▶ **Written request**: Copy out the listing lines starting at the line containing "Where should I click to: Open Friedrich" and ending at the line containing "click(169, 185)", swapping "Viewport" for "Window" and changing nothing else. Give only those lines.

Items listed in a dataset
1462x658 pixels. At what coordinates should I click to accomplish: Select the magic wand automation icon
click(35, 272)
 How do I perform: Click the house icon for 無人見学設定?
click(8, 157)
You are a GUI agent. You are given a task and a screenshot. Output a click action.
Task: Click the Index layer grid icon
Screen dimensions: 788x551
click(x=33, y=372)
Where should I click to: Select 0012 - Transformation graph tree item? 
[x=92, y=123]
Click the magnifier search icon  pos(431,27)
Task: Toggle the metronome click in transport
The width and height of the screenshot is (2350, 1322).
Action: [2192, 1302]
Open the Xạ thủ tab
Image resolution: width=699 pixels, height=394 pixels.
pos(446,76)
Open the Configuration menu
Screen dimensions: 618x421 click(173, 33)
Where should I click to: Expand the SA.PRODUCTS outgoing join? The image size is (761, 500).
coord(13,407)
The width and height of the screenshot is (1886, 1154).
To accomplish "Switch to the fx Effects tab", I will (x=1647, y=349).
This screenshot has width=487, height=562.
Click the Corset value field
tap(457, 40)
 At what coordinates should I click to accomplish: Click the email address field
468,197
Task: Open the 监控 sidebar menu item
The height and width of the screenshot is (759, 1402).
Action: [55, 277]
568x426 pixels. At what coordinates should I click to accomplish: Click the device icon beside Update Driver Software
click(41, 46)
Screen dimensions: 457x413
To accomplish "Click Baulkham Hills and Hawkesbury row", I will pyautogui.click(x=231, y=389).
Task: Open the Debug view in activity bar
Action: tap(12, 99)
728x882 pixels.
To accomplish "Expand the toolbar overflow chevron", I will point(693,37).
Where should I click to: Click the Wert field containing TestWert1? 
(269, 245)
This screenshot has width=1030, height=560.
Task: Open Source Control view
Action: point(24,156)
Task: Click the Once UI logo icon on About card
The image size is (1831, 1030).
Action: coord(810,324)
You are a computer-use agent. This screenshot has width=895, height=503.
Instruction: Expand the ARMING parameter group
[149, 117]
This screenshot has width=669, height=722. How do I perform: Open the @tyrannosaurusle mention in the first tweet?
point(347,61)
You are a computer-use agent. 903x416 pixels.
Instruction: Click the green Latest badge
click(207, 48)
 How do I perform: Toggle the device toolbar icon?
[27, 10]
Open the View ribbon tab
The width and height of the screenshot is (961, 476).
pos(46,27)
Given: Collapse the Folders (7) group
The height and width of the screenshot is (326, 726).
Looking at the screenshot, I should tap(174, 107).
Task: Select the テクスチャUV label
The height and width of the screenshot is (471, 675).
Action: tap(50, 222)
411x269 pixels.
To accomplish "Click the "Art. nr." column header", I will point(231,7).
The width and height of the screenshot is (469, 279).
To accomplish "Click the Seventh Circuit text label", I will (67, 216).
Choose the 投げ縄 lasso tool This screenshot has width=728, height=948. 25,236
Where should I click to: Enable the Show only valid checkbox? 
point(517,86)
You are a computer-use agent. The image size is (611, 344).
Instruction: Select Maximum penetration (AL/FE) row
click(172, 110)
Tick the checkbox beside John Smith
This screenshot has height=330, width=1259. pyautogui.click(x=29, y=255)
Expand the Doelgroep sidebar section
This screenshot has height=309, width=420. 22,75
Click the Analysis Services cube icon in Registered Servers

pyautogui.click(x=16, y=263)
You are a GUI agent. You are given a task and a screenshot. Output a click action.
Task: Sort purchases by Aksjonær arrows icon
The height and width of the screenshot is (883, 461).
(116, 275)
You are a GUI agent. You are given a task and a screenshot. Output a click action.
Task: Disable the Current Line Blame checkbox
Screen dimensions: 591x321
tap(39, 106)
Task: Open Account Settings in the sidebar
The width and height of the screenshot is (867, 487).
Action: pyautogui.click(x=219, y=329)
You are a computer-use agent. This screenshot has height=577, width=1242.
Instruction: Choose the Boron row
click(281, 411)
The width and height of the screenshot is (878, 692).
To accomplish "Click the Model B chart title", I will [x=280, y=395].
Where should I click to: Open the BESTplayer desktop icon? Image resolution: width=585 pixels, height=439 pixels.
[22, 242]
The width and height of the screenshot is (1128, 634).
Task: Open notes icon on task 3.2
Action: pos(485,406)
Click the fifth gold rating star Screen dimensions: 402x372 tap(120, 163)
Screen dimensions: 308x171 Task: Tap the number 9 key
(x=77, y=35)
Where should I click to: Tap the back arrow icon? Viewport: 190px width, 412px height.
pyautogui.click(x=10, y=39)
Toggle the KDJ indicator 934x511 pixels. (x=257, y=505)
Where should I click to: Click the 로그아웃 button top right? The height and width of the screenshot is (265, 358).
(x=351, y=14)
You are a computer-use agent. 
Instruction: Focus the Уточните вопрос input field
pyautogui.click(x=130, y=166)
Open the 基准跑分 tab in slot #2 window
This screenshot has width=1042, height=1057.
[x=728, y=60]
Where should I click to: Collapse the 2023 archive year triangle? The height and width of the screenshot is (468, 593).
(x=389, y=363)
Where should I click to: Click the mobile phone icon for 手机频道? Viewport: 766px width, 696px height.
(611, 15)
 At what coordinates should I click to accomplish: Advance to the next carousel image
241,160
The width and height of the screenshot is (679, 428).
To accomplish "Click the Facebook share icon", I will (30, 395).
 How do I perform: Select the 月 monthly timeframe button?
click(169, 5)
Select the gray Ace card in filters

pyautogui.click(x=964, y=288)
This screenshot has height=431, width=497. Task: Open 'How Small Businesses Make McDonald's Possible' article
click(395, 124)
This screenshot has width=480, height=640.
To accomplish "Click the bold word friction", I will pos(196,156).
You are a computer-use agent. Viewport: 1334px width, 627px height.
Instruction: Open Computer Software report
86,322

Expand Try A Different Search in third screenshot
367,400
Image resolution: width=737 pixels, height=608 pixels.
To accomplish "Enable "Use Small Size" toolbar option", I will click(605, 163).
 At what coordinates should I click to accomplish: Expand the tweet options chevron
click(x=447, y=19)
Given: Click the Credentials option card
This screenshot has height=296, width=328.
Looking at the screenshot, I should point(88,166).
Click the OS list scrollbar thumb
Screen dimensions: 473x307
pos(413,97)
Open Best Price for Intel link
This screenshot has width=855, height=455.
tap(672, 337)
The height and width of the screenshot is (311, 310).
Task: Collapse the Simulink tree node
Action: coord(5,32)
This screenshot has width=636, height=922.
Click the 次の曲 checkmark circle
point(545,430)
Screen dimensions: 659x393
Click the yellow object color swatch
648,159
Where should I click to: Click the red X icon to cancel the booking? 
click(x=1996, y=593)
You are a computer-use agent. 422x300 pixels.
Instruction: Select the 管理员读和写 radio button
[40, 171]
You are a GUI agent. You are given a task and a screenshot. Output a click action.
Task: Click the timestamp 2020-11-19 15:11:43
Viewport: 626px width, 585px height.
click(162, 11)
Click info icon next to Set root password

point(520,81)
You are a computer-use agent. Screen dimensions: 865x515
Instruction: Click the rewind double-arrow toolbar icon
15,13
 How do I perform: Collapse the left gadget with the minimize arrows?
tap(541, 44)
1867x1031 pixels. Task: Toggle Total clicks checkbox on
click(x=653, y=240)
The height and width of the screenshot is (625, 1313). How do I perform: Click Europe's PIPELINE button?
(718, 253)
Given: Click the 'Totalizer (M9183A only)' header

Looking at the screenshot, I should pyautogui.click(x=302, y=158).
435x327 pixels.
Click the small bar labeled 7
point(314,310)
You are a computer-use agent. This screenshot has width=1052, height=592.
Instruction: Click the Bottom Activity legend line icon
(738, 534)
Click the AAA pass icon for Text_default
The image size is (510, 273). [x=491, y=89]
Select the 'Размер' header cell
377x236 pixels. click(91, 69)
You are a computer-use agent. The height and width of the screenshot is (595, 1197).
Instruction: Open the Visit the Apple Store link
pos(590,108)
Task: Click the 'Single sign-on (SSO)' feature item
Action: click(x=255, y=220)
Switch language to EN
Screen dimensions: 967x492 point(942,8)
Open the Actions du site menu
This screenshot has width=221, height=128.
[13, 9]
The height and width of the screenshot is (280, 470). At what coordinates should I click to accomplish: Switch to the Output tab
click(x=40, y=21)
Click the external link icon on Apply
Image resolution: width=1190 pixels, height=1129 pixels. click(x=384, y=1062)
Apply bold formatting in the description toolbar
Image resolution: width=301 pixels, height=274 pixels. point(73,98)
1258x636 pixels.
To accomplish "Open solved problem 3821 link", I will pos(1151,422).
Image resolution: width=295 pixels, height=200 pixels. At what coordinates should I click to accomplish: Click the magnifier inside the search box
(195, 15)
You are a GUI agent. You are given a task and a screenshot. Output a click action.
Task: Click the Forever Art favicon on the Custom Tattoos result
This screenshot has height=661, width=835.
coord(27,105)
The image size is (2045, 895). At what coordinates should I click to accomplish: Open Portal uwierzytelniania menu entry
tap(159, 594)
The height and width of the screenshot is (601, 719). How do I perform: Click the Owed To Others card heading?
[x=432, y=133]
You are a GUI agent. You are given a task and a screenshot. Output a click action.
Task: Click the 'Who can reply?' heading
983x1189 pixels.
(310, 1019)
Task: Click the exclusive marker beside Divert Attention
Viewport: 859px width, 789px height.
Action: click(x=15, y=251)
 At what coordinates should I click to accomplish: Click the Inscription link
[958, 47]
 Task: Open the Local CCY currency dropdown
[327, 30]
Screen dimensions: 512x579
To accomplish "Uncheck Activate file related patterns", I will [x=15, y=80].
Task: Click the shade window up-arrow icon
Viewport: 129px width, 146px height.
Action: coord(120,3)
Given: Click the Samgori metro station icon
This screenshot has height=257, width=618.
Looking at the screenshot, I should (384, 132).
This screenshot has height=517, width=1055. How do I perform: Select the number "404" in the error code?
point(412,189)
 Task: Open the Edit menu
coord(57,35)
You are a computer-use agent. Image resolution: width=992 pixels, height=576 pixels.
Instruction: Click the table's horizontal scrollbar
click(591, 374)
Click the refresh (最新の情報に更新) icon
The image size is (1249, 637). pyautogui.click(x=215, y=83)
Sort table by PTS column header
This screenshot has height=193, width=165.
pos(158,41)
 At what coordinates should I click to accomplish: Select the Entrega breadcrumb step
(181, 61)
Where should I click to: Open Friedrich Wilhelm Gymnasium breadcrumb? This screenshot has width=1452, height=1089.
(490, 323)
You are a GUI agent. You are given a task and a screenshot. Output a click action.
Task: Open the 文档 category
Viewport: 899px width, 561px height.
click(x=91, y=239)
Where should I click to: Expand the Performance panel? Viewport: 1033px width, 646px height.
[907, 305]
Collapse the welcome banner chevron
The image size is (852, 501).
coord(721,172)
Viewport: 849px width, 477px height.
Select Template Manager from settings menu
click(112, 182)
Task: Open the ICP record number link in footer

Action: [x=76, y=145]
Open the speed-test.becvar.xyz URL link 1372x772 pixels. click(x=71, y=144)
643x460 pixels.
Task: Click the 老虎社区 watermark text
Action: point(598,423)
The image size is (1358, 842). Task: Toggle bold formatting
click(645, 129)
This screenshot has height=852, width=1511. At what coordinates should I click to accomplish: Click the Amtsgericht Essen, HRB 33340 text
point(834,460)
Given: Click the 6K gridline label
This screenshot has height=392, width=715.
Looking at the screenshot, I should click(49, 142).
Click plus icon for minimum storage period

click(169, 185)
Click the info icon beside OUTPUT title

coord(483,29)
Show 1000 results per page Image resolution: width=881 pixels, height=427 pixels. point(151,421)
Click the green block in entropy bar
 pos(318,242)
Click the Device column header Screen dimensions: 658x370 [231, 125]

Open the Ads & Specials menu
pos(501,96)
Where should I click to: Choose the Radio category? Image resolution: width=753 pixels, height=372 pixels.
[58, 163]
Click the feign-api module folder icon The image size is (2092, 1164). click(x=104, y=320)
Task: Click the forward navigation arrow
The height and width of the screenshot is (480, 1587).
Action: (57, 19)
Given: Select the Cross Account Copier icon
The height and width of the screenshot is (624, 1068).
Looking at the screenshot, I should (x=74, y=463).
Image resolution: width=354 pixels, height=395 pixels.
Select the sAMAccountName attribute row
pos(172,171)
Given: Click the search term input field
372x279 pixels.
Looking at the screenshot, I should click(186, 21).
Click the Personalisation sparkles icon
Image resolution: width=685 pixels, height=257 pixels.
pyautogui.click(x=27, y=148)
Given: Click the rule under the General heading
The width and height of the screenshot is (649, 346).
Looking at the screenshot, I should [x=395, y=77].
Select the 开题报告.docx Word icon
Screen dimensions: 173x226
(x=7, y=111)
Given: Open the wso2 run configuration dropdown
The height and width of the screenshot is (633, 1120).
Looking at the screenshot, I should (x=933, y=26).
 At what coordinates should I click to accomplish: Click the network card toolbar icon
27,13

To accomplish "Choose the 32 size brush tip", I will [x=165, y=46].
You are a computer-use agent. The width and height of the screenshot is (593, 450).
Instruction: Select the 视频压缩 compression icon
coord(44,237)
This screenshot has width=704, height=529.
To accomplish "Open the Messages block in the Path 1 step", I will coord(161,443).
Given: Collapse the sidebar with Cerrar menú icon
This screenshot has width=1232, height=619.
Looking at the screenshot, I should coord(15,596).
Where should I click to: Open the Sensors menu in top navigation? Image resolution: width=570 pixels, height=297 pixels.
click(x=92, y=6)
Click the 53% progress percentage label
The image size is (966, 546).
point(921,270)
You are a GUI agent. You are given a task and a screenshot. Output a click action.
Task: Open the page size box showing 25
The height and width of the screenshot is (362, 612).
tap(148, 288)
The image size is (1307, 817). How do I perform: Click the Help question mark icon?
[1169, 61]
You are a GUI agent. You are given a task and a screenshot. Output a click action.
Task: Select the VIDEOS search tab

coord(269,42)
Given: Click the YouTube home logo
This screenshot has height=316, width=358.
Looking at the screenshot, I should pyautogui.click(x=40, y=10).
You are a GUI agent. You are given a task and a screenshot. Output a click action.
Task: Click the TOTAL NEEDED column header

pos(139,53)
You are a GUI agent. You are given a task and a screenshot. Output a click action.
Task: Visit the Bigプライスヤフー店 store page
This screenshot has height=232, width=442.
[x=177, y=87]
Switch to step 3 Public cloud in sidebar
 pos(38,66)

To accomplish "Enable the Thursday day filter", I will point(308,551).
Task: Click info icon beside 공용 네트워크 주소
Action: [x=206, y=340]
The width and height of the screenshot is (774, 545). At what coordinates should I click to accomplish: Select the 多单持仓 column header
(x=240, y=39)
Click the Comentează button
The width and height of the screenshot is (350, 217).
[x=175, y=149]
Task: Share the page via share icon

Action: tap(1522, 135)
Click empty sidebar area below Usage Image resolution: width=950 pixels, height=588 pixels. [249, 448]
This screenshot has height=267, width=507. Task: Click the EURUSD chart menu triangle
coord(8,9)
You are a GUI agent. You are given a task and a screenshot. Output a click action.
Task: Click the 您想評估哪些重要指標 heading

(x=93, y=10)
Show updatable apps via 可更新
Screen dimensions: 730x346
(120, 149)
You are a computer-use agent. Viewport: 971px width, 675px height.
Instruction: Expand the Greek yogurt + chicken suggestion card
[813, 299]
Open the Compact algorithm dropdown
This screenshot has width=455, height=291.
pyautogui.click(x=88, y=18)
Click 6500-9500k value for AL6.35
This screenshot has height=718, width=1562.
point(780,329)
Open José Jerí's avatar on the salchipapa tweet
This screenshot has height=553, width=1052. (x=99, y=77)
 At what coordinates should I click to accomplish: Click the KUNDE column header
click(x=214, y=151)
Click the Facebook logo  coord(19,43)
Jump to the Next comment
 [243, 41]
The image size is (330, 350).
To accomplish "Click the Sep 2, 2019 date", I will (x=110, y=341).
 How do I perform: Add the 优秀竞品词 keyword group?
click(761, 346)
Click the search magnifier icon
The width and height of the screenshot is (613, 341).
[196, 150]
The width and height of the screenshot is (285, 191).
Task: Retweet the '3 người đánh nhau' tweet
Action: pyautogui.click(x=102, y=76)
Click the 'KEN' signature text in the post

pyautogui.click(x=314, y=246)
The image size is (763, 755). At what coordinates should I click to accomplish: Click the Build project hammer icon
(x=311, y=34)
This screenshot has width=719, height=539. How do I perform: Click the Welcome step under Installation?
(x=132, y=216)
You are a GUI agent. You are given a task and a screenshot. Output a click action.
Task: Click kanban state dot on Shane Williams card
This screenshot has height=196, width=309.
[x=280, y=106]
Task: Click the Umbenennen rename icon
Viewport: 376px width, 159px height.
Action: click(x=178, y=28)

▶ **Full response**:
Where should I click to: Open Friedrich Wilhelm Gymnasium breadcrumb? This screenshot has width=1452, height=1089.
(490, 323)
You are a GUI agent. You are given a task and a screenshot. Output a click action.
Task: Open the 文档 category
Window: 899px width, 561px height.
click(x=91, y=239)
Where should I click to: Expand the Performance panel? Window: 1033px width, 646px height.
[907, 305]
Collapse the welcome banner chevron
The image size is (852, 501).
coord(721,172)
Window: 849px width, 477px height.
Select Template Manager from settings menu
click(112, 182)
Task: Open the ICP record number link in footer

Action: [x=76, y=145]
Open the speed-test.becvar.xyz URL link 1372x772 pixels. click(x=71, y=144)
643x460 pixels.
Task: Click the 老虎社区 watermark text
Action: point(598,423)
The image size is (1358, 842). Task: Toggle bold formatting
click(645, 129)
This screenshot has height=852, width=1511. At what coordinates should I click to accomplish: Click the Amtsgericht Essen, HRB 33340 text
point(834,460)
Given: Click the 6K gridline label
This screenshot has height=392, width=715.
Looking at the screenshot, I should click(49, 142).
Click plus icon for minimum storage period

click(169, 185)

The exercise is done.